「『右利きなのに左利き用のギター弾いてるよ』って、あのとき口走った僕の願いがこんな形で回収されるとは……」

 右利きの洋観だったが、この世界では左利きになっているのはすでに日常生活で経験済みだ。
 歯を磨くのは左手。スプーンやフォークを持つときも左手。オナ……はまだこちらの世界に来てからは自粛中だから不明……。
 クロエも同じ部屋で生活を共にする同居人だし、プライバシーが保たれてるとはいい難い環境下だし。

「徐々に、この世界で生きていく術を理解し始めたようだな」

 それまで、黙って洋観の買い物に付き合っていたクロエがポツリと呟いた。

「ク、クロエ、お前いつから……?」
「いつから? 一緒に店に入っただろ? おかしなヨーカン。まあ、どうせいつもの変な妄想に酔いしれてたんだろ?」

 必要以上にキョドった反応を見せた洋観に対して、不審そうな視線を向けるクロエだが、すぐに背を向けると店内をぶらぶらし始めた。

(こいつ、人の心が読めるんじゃないいだろうな? 注意するにこしたことはなさそうだ)

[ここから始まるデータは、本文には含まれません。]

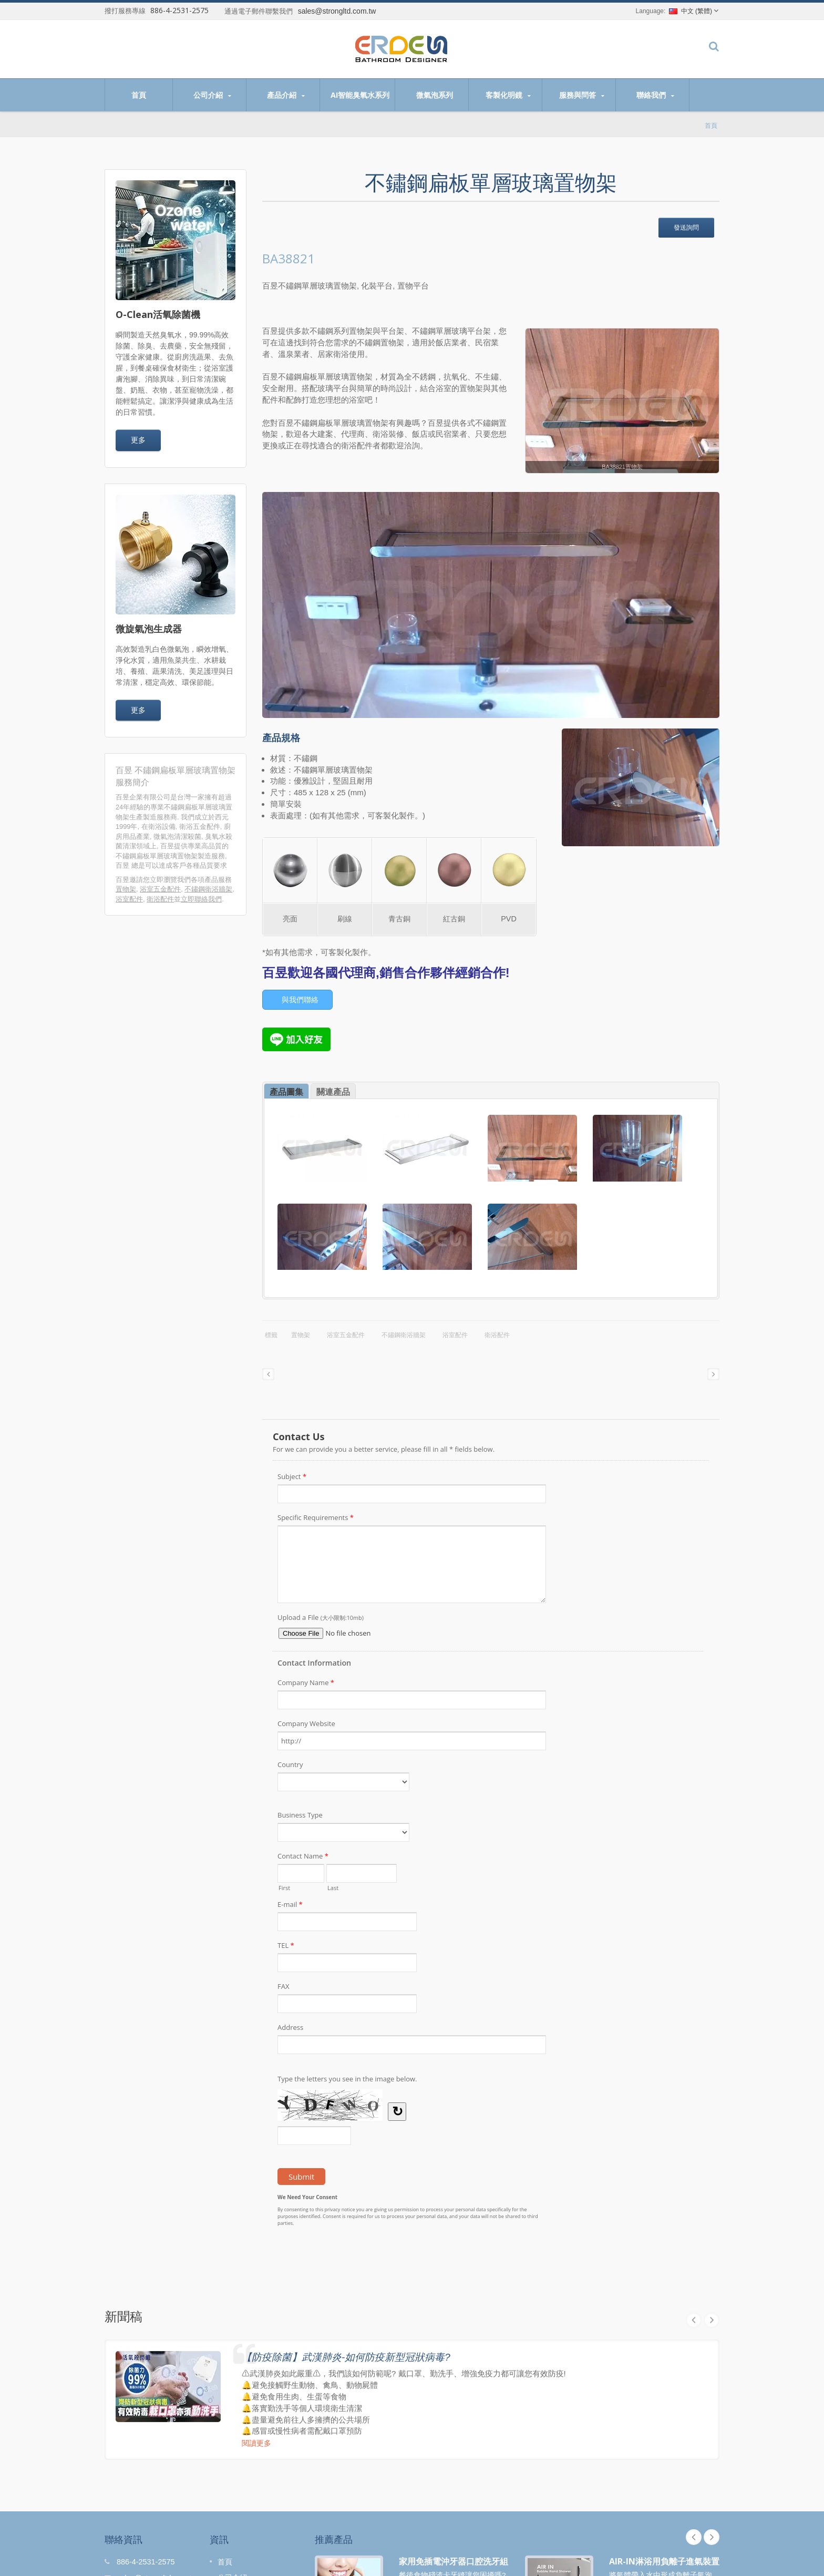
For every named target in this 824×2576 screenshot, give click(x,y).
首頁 (138, 94)
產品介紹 (286, 95)
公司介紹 (212, 95)
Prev (694, 2537)
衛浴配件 (160, 899)
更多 (138, 440)
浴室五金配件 (160, 889)
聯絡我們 (655, 95)
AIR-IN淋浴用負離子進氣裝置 (664, 2561)
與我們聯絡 (300, 999)
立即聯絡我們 (201, 899)
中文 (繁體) (690, 11)
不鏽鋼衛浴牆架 (208, 889)
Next (711, 2537)
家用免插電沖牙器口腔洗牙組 (453, 2561)
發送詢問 (686, 227)
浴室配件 (129, 899)
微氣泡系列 (434, 94)
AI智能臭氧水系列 (360, 94)
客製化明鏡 (508, 95)
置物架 (126, 889)
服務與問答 (581, 95)
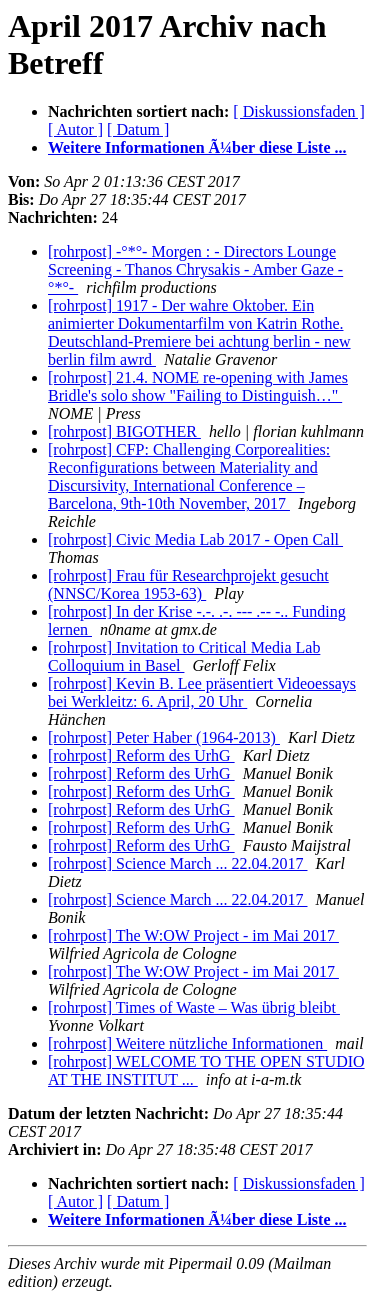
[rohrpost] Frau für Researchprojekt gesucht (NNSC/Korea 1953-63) (188, 584)
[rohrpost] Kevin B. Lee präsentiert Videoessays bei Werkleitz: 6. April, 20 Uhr (202, 692)
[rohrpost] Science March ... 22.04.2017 (178, 863)
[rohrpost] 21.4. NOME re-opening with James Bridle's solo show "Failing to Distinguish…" (198, 386)
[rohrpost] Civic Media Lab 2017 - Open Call (195, 539)
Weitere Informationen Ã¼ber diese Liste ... (197, 147)
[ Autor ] (75, 129)
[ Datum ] (138, 129)
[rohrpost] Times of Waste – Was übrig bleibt (194, 1007)
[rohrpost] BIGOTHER (124, 431)
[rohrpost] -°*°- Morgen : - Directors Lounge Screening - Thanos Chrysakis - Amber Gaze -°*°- (195, 269)
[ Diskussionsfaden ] (299, 111)
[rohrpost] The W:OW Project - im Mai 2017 (193, 935)
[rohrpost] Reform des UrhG (141, 755)
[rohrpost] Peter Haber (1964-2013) (164, 737)
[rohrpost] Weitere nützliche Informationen (187, 1043)
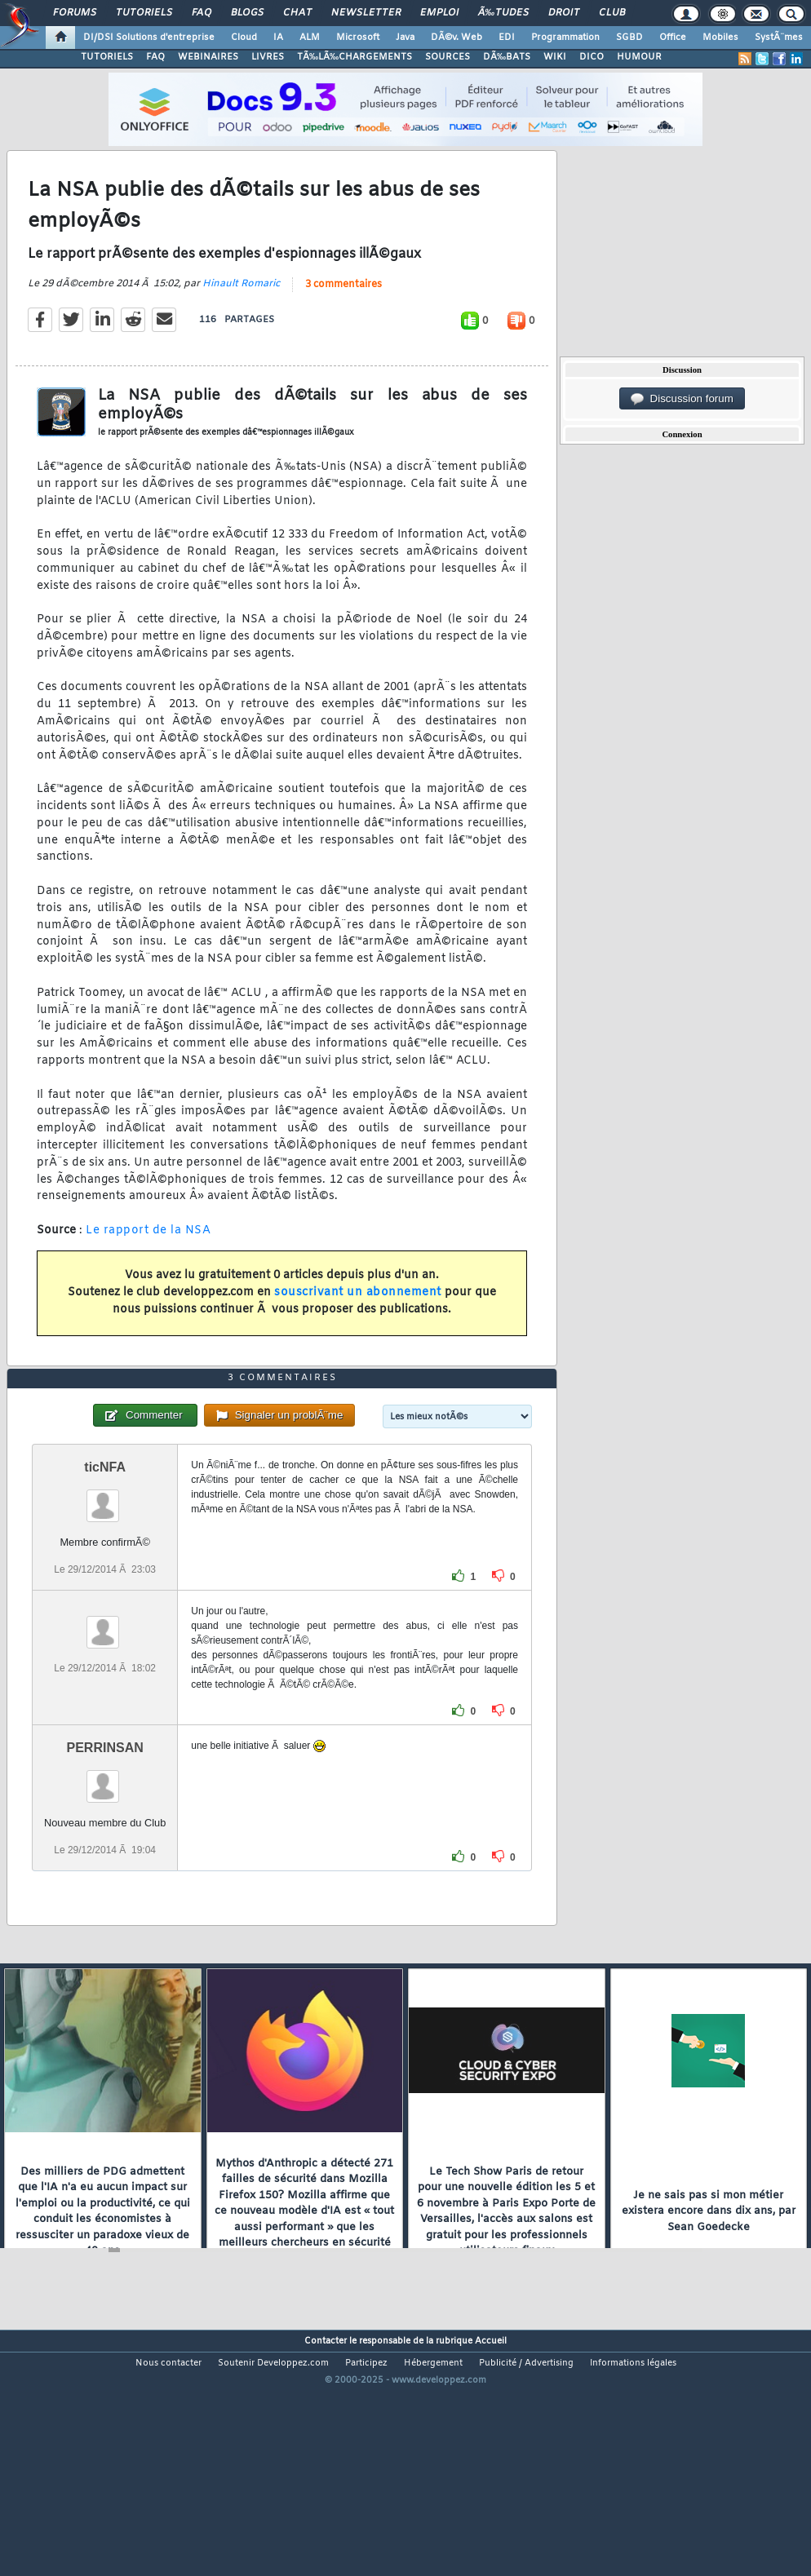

「ああ、それからクロエ。店のおやじがお前に何かプレゼントがあるっていってたぞ。行ってみるといい」
「ほんとか? なんだろう、アンティークな首輪とか、マタタビ入クッキーだといいな」
 
 すまんクロエ、許せ。
 飼い主の僕に免じて許してくれ。
 決してお前を売ったわけじゃないんだ、信じてくれ!
 
 
 ギターを手に入れた洋観は、早速簡単なメンテナンスを前日の就寝前に済ませた。

 多少音に淀みがあるのに目を瞑れば、それなりの音色を奏でてくれる程度には調整できたはずだ。
 
 ギターを手に入らたからには、弾かないわけにはいられないのが、ギター弾きの性分だ。

 翌日の昼休み。
 診療所での午前の業務を済ませた洋観は、二階の居候部屋からギターを持ち出してきた。

 クロエは、裏にの木陰で横になってお昼寝中だ。
 身体は人間を成りをしていてもやっぱり猫の資性は如何ともし難いらしい。
 手を(前足)で顔を隠しながら眠っているのを見てると、リビングで気持ちよさそうに居眠りしていた頃のクロエを思い出して、洋観は少し感傷的になった。

 診療所で働く女の子たちも、思い思いに昼休みのひと時をのんびり過ごしている。